- Affected components: Mediawiki Core, Wikibase.
- Engineer(s) or team for initial implementation: WMDE (Wikidata team)
- Code steward: TBD.
Wikidata is a unique installation of mediawiki. The edit rate on this wiki has been going up to 1,000 edits per minute and has been testing our infrastructure scalability since the day it went live. The edits have been mostly done by bots and bots have noratelimit right meaning no rate limit can be applied to them.
The path for forcing a rate limit for bots in Wikidata was followed and caused several issues so it had to be rolled back: See T184948: limit page creation and edit rate on Wikidata and T192690: Mass message broken on Wikidata after ratelimit workaround. One main reasoning is that bot operators want to edit in full speed when the infrastructure is quiet and forcing an arbitrary number like 100 edits per minute would not solve the issue and limits bots in times that the infrastructure can actually take more. This also broke MassMessage.

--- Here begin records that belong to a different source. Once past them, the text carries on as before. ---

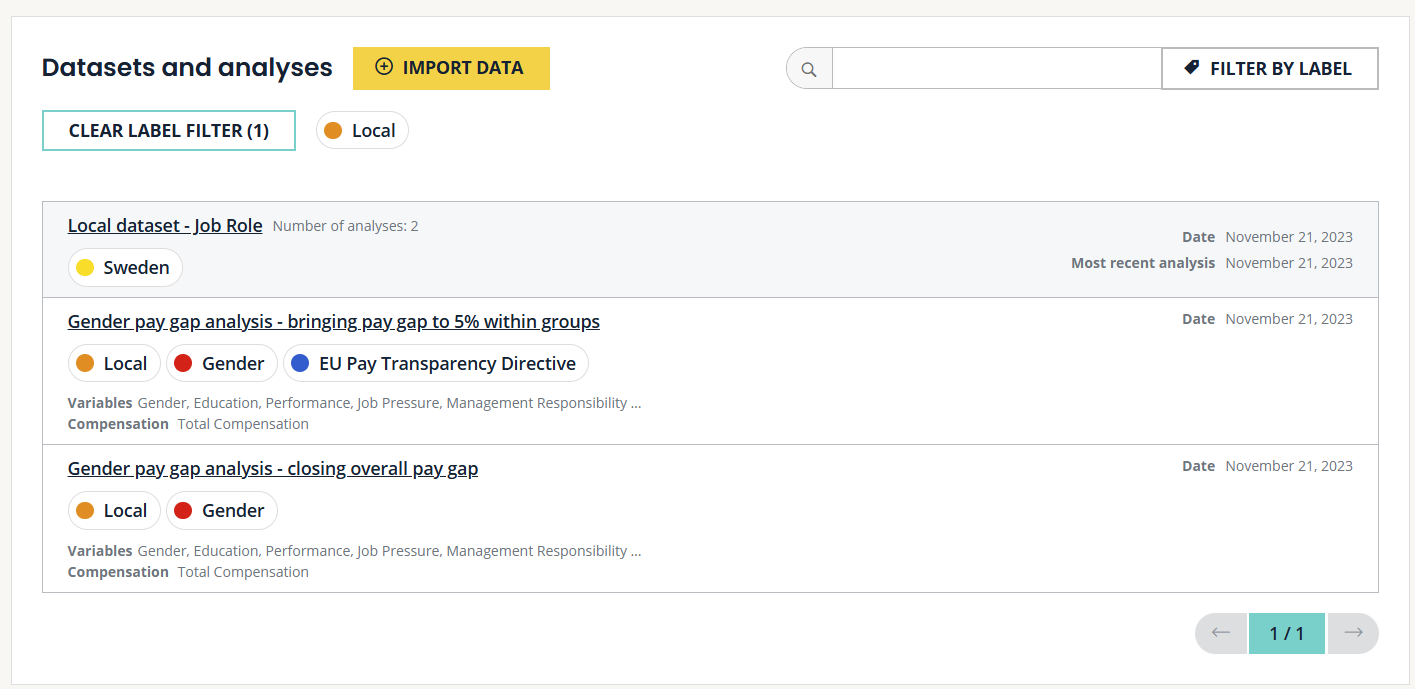Image resolution: width=1415 pixels, height=689 pixels.
Task: Click the plus icon in Import Data
Action: coord(384,67)
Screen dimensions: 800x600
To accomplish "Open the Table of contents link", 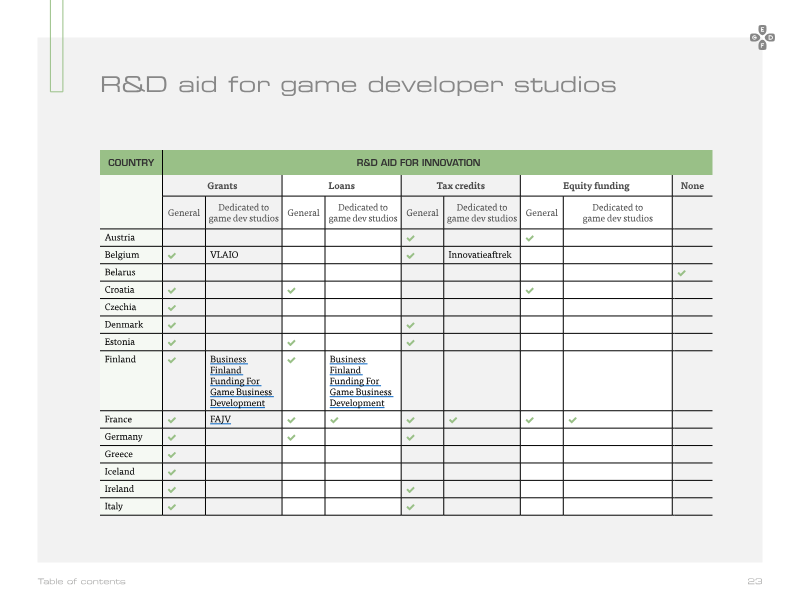I will (82, 581).

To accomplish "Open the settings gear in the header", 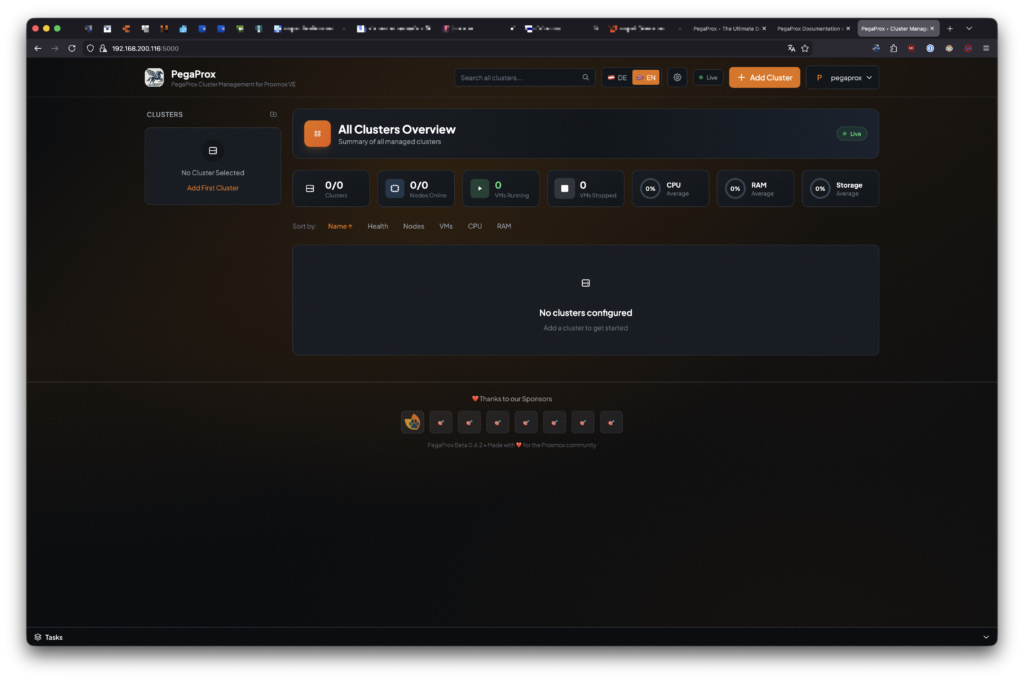I will pos(677,77).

With the current flow of edits, WDQS updater can't keep up and was lagging sometimes for days, so now Wikidata considers the median lag of WDQS updater (divided by 60) as a number for maxlag (See T221774: Add Wikidata query service lag to Wikidata maxlag). As a matter of policy, bots stop if maxlag is more than 5 (e.g. the maximum replication lag from master database to replica is more than five seconds or size of the job queue divided by $jobQueueLagFactor is bigger than five). This means if median of lag of 5 minutes for WDQS is reached, most bots are stopped until WDQS updater catches up, then the maxlag goes below five and the bots start to edit, then WDQS starts to lag behind and so on. This has been oscillating like this for months now:
(This is an example of the last six hours)
Changing the factor, for example multiplying it by five (300), only changes the time period of the oscillation: T244722: increase factor for query service that is taken into account for maxlag
It's important to note that the maxlag approach has been causing disruptions for pywikibot and other users that respect maxlag even for read queries. You can see more in T243701: Wikidata maxlag repeatedly over 5s since Jan 20, 2020 (primarily caused by the query service). Even CI of pywikibot has issues because of the maxlag being high all the time: T242081: Pywikibot fails to access Wikidata due to high maxlag lately
The underlying problem of course is WDQS updater not being able to handle the sheer flow of edits and it's currently a scalability bottleneck. This is being addressed in T244590: [Epic] Rework the WDQS updater as an event driven application but we need to keep in mind that there always will be a bottleneck. We can't just dismiss the problem as "WDQS needs to be fixed". Communicating the stress on our infra properly to our users so they know when to slow down or stop is important here and maxlag approach has been proven failing at this scale.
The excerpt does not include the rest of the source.